Men lightly say—“This is the common lot;”
But when the gifted and the good depart,
We stand aghast, as if some well-touched string,
Breathing divinest music in our ears,
Was snapped asunder, even while our hearts
Were throbbing to its tones. But have we not,
Within a few brief moons, been called to weep
O'er the sad loss of many an eloquent mind
Of strength and beauty? For a voice hath said,
That he who fixed his soul in marble lives
In fame alone; that Wilkie's magic hand,
Which threw upon the canvas genuine life,
Hath lost its power in the remorseless grave;
That honest Allan, of the hardy north,
Hath hung his harp upon the cypress bough,
And joined a nobler choir; and Southey, last,
But far from least of these, hath rent away
The gyves of earth, and soared to happier spheres.

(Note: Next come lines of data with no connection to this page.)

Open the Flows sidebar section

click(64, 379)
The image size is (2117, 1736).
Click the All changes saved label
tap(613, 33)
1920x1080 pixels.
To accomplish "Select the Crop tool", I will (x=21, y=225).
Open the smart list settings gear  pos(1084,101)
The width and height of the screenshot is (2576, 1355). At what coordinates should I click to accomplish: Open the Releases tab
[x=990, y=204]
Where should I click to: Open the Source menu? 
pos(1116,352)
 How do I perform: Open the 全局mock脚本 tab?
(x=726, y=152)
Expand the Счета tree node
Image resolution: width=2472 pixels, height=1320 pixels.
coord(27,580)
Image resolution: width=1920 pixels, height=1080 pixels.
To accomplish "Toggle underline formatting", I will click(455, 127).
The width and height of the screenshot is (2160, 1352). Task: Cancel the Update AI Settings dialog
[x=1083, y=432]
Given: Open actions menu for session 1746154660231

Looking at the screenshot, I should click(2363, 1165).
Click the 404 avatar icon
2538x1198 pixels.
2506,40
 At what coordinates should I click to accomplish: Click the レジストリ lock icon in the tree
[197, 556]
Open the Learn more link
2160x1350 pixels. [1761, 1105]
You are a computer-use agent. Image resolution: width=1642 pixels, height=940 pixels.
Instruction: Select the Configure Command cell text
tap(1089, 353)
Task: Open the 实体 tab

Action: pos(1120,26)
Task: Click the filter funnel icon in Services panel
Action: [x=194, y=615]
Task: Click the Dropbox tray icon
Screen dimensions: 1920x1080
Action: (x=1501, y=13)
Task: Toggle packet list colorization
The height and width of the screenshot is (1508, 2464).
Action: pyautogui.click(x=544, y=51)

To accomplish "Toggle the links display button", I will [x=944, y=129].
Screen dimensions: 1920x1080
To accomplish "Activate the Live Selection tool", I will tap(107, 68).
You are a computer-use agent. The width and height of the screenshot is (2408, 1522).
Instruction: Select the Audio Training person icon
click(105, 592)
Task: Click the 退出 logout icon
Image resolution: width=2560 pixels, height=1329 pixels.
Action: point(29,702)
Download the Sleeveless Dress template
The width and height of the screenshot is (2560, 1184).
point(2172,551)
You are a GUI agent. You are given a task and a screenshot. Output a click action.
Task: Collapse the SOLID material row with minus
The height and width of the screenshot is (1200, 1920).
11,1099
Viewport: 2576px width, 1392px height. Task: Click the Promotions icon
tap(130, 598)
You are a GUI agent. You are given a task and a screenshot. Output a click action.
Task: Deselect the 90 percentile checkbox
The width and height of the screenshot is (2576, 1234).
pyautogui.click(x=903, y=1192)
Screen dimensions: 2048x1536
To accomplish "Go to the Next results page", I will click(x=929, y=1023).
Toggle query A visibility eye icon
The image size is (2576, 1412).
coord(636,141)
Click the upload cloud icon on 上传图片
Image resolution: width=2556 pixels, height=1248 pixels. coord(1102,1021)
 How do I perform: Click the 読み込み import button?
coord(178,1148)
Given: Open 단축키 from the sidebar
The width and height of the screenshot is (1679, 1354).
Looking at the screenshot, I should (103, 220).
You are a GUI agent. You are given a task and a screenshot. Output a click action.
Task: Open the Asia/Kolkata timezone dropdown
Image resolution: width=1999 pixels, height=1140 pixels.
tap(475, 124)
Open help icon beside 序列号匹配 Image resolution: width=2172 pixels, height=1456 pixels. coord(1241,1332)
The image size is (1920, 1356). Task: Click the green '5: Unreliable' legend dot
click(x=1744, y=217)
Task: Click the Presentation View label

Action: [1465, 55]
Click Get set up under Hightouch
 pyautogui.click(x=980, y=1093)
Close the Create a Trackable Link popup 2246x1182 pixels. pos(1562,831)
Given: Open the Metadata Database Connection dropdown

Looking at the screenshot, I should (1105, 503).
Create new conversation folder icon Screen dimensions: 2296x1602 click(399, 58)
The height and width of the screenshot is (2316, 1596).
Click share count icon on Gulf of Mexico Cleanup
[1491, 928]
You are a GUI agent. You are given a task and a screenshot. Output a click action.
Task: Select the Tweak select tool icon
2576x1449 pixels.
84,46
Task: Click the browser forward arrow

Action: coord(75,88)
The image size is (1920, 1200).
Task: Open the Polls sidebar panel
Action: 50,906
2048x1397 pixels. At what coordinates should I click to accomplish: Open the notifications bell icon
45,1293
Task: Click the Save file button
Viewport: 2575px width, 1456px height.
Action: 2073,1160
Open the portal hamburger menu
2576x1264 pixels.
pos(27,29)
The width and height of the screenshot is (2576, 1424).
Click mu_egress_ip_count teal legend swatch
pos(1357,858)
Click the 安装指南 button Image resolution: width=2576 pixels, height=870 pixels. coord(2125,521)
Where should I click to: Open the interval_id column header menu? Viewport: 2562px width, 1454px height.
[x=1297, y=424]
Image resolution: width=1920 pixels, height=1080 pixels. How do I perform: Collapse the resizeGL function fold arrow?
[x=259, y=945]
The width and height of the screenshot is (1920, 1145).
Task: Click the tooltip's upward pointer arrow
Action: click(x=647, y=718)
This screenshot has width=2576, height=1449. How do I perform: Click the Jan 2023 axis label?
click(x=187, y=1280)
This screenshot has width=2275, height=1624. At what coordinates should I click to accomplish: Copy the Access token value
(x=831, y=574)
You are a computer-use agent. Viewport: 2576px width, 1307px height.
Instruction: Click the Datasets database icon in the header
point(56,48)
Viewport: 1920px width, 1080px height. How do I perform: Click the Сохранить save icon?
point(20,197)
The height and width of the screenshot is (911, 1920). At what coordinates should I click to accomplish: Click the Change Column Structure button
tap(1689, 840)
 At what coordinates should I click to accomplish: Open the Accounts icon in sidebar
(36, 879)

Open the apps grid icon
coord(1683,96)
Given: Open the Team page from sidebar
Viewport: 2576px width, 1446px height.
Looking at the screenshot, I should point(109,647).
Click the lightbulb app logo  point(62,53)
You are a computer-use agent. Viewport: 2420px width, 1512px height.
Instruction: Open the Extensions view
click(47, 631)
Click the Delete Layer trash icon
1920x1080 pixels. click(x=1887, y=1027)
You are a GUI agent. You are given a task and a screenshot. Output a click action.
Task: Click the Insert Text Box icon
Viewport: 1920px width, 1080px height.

Yet let us not despair,—for Southey lives,—
Lives in the labours of a quiet life,
Well spent and richly fruitful. Few may claim
The laurel crown which he hath laid aside,
And wear the wreath so nobly and so long.

294

The lustrous diamond in profoundest gloom
Retains the light it gathered from the sun
From age to age; so hath the world received
And treasured up the lustre of the mind
Of him we mourn, which shall not melt away.
Let us imbibe his spirit, like old wine
Long caverned in the earth, and mellowed down
To strength and purity; but let us not,
Because some lees remain within the cup,
Reject as worthless the inspiring draught.
Those first brief bursts of his unsullied muse—
Those earlier flights of her rejoicing wing,
Light as the lark and buoyant as his lay,
Are ours to think upon and love. How well
He sang the sorrows of his race, and cried
Aloud against its wrongs! How sweetly breathed
His harp-strings, when the charms of Nature wooed
Their eloquent voices out! For these alone,—
For these few flashes of a feeling soul,
His laurel leaves shall keep for ever green!
Wordsworth!
Thou priest and patriarch of Nature!—thou,
Who wast a brother of the buried bard
In mind and fame! awake thine ancient lyre
To one last mournful melody, and mine
Shall shrink to silence at thy loftier song!